A frameshifting mutation in CHRNE unmasks skipping of the preceding exon

Kinji Ohno 1*, Margherita Milone 1, Xin-Ming Shen 1, and Andrew G. Engel 1

1 Department of Neurology and Neuromuscular Research Laboratory, Mayo Clinic, Rochester, MN

* To whom correspondence should be addressed. E-mail: ohnok{at}mayo.edu.


  Abstract

A frameshifting 7-bp deletion ({varepsilon}553del7) in exon 7 of CHRNE encoding the acetylcholine receptor {varepsilon} subunit, observed in seven congenital myasthenic syndrome patients, enhances expression of an aberrantly spliced transcript that skips the preceding 101-bp exon 6. To recapitulate the aberrant splicing, we cloned the entire CHRNE spanning 12 exons and 11 introns and expressed it in COS cells. Scanning mutagenesis revealed that {varepsilon}553del7 does not disrupt an exonic splicing enhancer. Inhibition of protein synthesis and of nonsense-mediated mRNA decay (NMD) by anisomycin shows that even wild-type CHRNE produces an exon 6-skipped transcript, and that even {varepsilon}553del7-CHRNE yields a normally spliced transcript. Both transcripts, however, are likely degraded by NMD due to a premature stop codon. In contrast, the normally spliced transcript from wild-type CHRNE and the exon 6-skipped transcript from {varepsilon}553del7-CHRNE carry no premature stop codon and hence are immune to NMD. Optimization of splicing signals for exon 6 prevents it being skipped even in the presence of anisomycin and/or {varepsilon}553del7, indicating that inherently weak splicing signals for exon 6 account for its skipping.
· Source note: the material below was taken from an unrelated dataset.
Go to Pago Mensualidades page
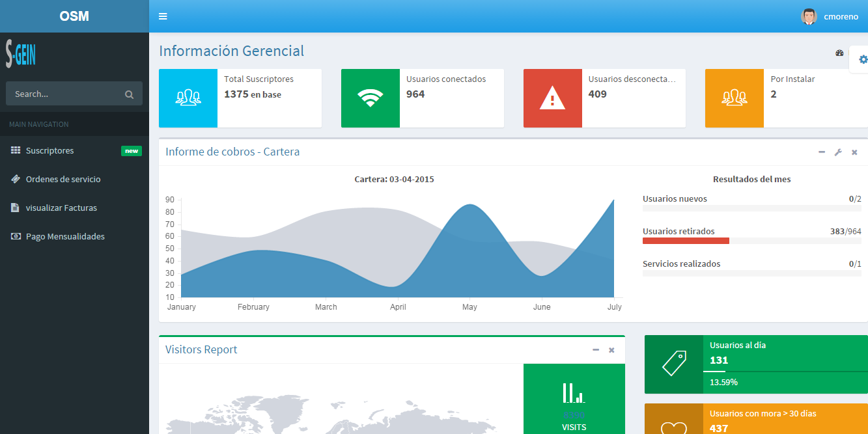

We suggest that a similar mechanism likely operates in other genes in skipping of remote exons. Presence of weak splicing signals for exon 6 also prompted us to search for mutations in exon 6 that disrupt an exonic splicing enhancer. Indeed, we found that {varepsilon}EF157V and {varepsilon}E154X in exon 6, observed in two other patients, caused aberrant splicing of exon 6.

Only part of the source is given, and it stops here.